→ **Yönerge 1**
Yemek kitapları ve doğum günü kahvaltısı üzerine olan yazıdan "Digiturk'teki Home TV" ifadesinden başlayıp "yazarım artık :))" ifadesi de dahil olmak üzere uzanan bölümü hiçbir değişiklik yapmadan yazdırın.

→ **Kaynak Metin**
Yemek Kitapları

17 Şubat 2011 Perşembe

Haftasonu D&R'a gittiğimizden ve yemek kitaplarının önünde epey zaman geçirdiğimden bahsetmiştim. Değişik yemek kitaplarım olsun, farklı şeyler yapayım, yeni lezzetler tadalım istiyorum. Beğendiğim yerli ve yabancı birkaç kitap oldu; ama fiyatları gerçekten uçmuştu. Bunun üzerine pazartesi işe gelir gelmez soluğu amazon.com'da aldım yine. Allah'ım ne kitaplar, neler neler...

Digiturk'teki Home TV eskiden Food Network'ün programlarını yayınlardı, bu sayede Amerikalı birçok ünlü şef ile tanıştık. Mesela Emeril Lagasse, Rachel Ray benim en sevdiklerim. Bu dünyaca ünlü şeflerin kitapları satılıyor tabi amazon'da ve bana kalırsa fiyatları o kadar da uçuk değil. Mesela Emeril'in almayı düşündüğüm bir kitabı 10$ ve içinde televizyon programında yaptığı yemeklerin tarifleri var.

Temalı kitapları çok seviyorum bir de. Mesela sırf çorba üzerine bir kitap veya değişik kahve tarifleri. Artık makinemizi de kullanabiliyoruz ya, istiyorum ki evimiz minik bir Starbucks olsun, misler gibi kahve koksun.

İşte böyle, en kısa zamanda amazon.com'dan ilk siparişimi vereceğim. Tarifleri de buradan yazarım artık :))

Doğumgünü Kahvaltısı

10 Şubat 2011 Perşembe


Bu pazar annemin doğumgünü şerefine bir aile kahvaltısı düzenledik, herkes bize geldi. Klasik kahvaltıdan çok farklı olmasa da yaptığım Sufle Omleti herkes çok beğendi. Öncelikle internetten bulduğum tarif üzerine bunu yapma cesareti gösterdiğim için kendimi tebrik ediyorum. Tarifini de sizlerle paylaşıyorum (not: google'a sufle omlet yazdığınızda karşınıza farklı sitelerden aynı tarif çıktığı için referans gösterme ihtiyacı hissetmiyorum) :
Malzemesi:
10 yumurta
1 çorba kaşığı margarin
Yarım kahve fincanı un
Dörtte üç bardak
süt
1 bardak rende kaşar
Tuz

Hazırlanışı:

Bir tavaya bir çorba kaşığı margarin ile yarım kahve fincanı un koyarak karıştırın ve iki dakika kavurun. Sonra bunlara üç çeyrek bardak da
süt ilave ederek karışım muhallebi kıvamında bir koyuluğa gelinceye kadar kanştırmak suretiyle pişirmeye devam edin. Sonra karışıma iki tatlı kaşığı tuz ile bir buçuk bardak da rende kaşar peyniri katarak bir kaç kere karıştırın. Peyniri iyice karışıma yedirin. Sonra da kabı ateşten alarak ılınmaya bırakın. Karışım ılınınca buna teker teker olmak üzere 10 adet yumurta sarısı katın ve her katışta da iyice karıştırmak suretiyle hepsini birbirine yedirin. Aklarını da sonradan kullanmak üzere bir başka tencereye ayırın. Sonra ayırmış olduğunuz yumurta aklarına bir tatlı kaşığı tuz katarak aklar kar gibi beyaz ve koyu bir köpük haline gelinceye kadar çırpın. Sonra da akları, yağ, un, süt, peynir ve yumurta sarılı karışıma atarak iyice karıştırın. Sonra elde ettiğiniz bu karışımı içi iyice yağlanmış bir kalıba dökerek ısısı alttan verilmiş orta kızgınlıktaki fırında aşağı yukarı 30 dakika pişirin. Fırından alarak kalıbı ile hemen servis yapın.

→ **Alıştırma Malzemesi**
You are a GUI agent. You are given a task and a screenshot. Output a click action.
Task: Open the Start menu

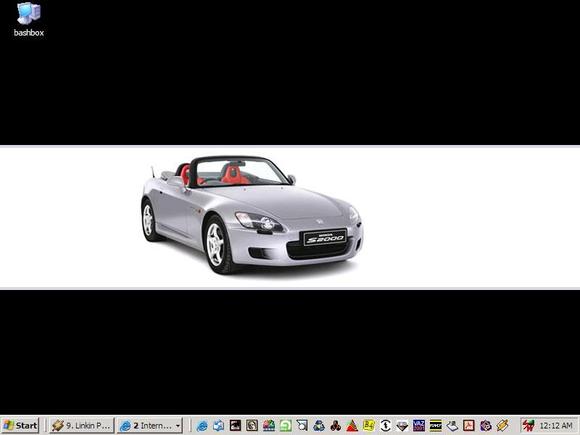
==
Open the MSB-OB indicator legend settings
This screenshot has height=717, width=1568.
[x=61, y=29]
...
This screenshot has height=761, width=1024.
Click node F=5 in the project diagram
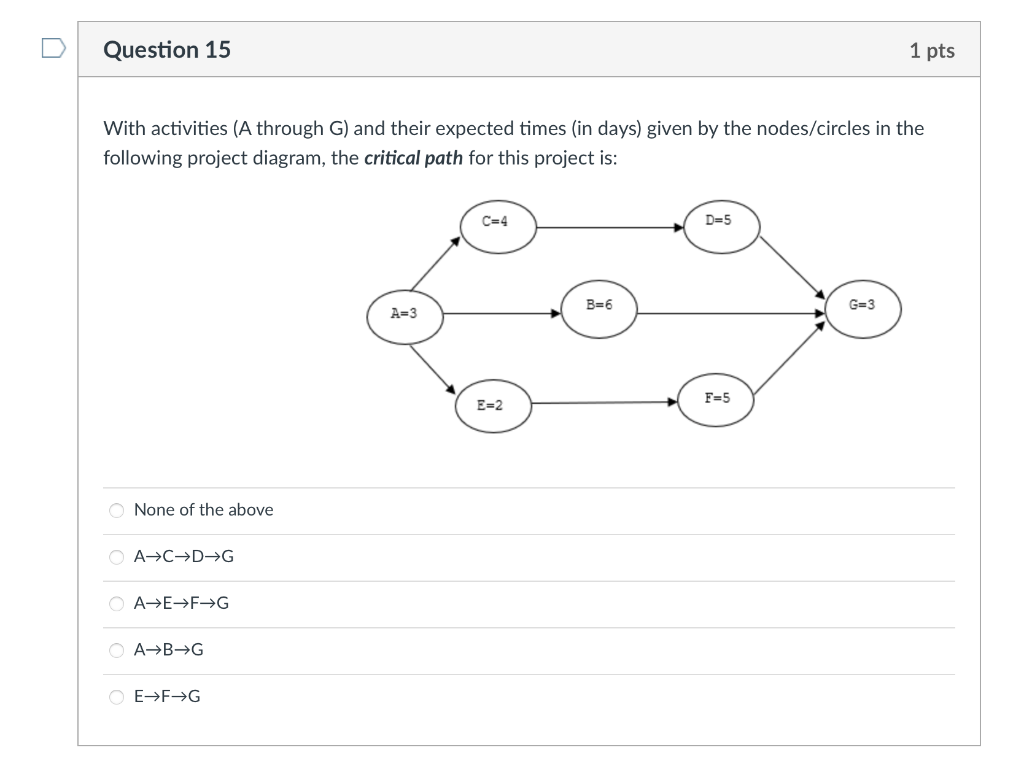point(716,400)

→ **Yönerge 2**
Kayıtlarda "You are a GUI" ifadesinin geçtiği satırdan "Task: Open the Start menu" ifadesinin geçtiği satıra kadar, bu satır da dahil olmak üzere uzanan satırları, boş satırları atlayarak numaralı liste biçiminde düzenleyin.

→ **Çözüm 1**
Digiturk'teki Home TV eskiden Food Network'ün programlarını yayınlardı, bu sayede Amerikalı birçok ünlü şef ile tanıştık. Mesela Emeril Lagasse, Rachel Ray benim en sevdiklerim. Bu dünyaca ünlü şeflerin kitapları satılıyor tabi amazon'da ve bana kalırsa fiyatları o kadar da uçuk değil. Mesela Emeril'in almayı düşündüğüm bir kitabı 10$ ve içinde televizyon programında yaptığı yemeklerin tarifleri var.

Temalı kitapları çok seviyorum bir de. Mesela sırf çorba üzerine bir kitap veya değişik kahve tarifleri. Artık makinemizi de kullanabiliyoruz ya, istiyorum ki evimiz minik bir Starbucks olsun, misler gibi kahve koksun.

İşte böyle, en kısa zamanda amazon.com'dan ilk siparişimi vereceğim. Tarifleri de buradan yazarım artık :))

→ **Çözüm 2**
1. You are a GUI agent. You are given a task and a screenshot. Output a click action.
2. Task: Open the Start menu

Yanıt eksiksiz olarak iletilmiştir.